The Action succeeded in developing effective market driven training strategies and training products in all countries; in building the capacity of trainers to deliver practical and high impact trainings; in delivering training to end beneficiaries; and in evaluating the results achieved by the Action.
The impact of the programme was clearly positive, from the point of view of the evaluators and the one of the various stakeholders and beneficiaries, in terms of skills improvement, employability, increase of income and social conditions.
By December 2013, 9,290 trainees were trained:
Number of targeted beneficiaries
Number of trainees trained
On average, women trained by HITT have increased their income by 54%, youth trainees have increased their income by 139%, low skilled workers (no formal education of less than 6 years education) have increased their income by 75%, the proportion of extreme poor adult male workers has decreased drastically, from 34% to 11%. Likewise, on average, the average income of trainees has increased by 85% and the proportion of unemployed has decreased by 50.

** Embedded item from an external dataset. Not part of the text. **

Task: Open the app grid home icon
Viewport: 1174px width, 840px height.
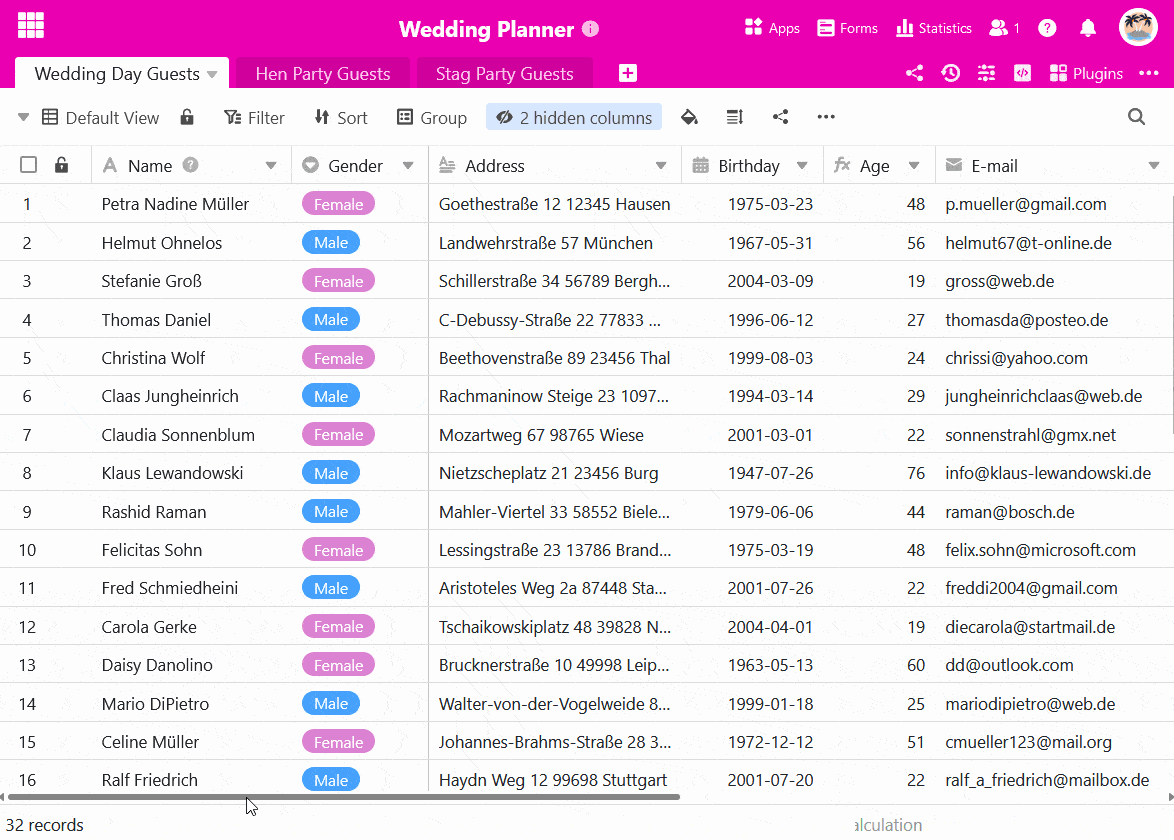Action: click(x=31, y=26)
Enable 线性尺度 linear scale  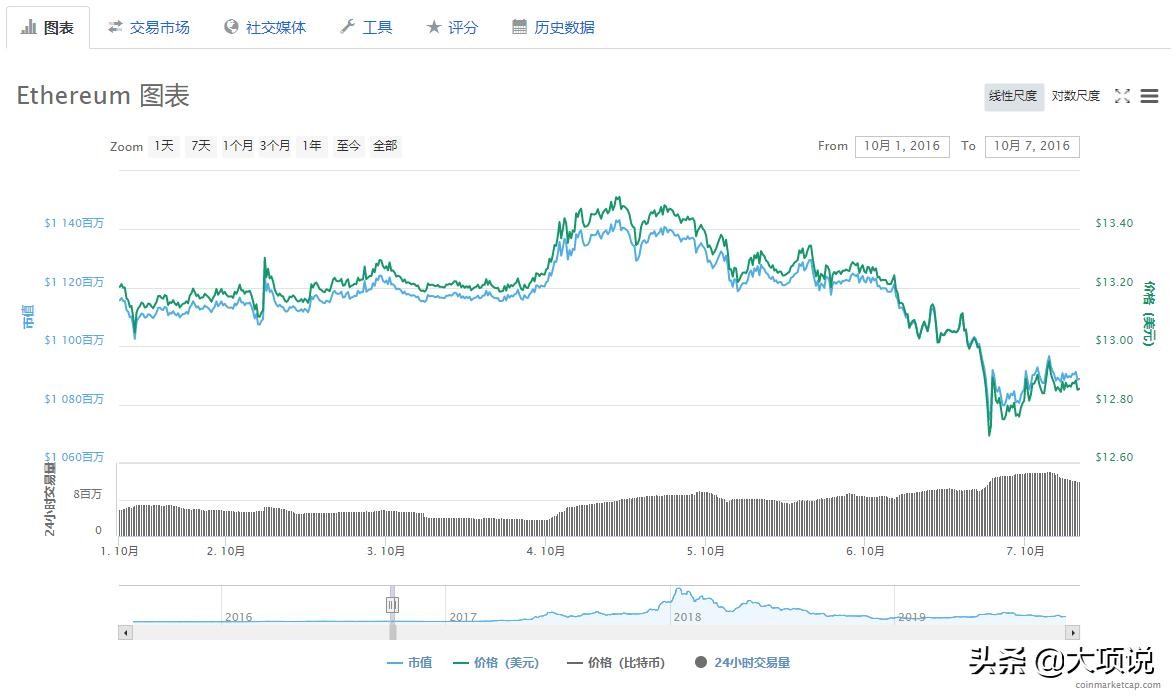tap(1013, 96)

The levels of satisfaction with regard to skills improvement (96%).among the trainers. In fact , at the trainers’ level, through the High Impact Training approach pursued by the programme, the Action was able to generate behavioural changes among trainers which resulted in practical, market oriented and effective trainings for end beneficiaries.
The ownership of the programme by national and local bodies was a primary objective. The relevant stakeholders such as companies from the private sector, professional organizations (national and international), government institutions and local NGOs were involved in the HITT programme from the early stages of its development. They were integrated to the process from the inception phase (identifications of occupations, needs assessment, design of the training strategy) to the implementation phase (logistics, curriculum and training material development, financial participation, certification, etc.) and evaluation phase (monitoring, collection of feedback, sharing of lessons). A core element of the programme and one of the main achievements has been the active participation of the private companies in the training development and implementation. This was made possible thanks to the combination of training cascading systems (Training of Trainers) and the correct targeting of the companies’ needs. The ownership of our programme by national and local stakeholders was also largely obtained through the implication of professional associations, government institutions, development partners, TVET service providers, and even international organizations in the process of training certification. The certification of the training, i.e. the official recognition of the qualifications of the beneficiaries of the HITT programme, was essential to ensure the formalization of informal workers, in order to give them a higher value on the labour market, increase their income and improve their social situation. The ownership that we achieved at different levels also guarantees the sustainability of our intervention.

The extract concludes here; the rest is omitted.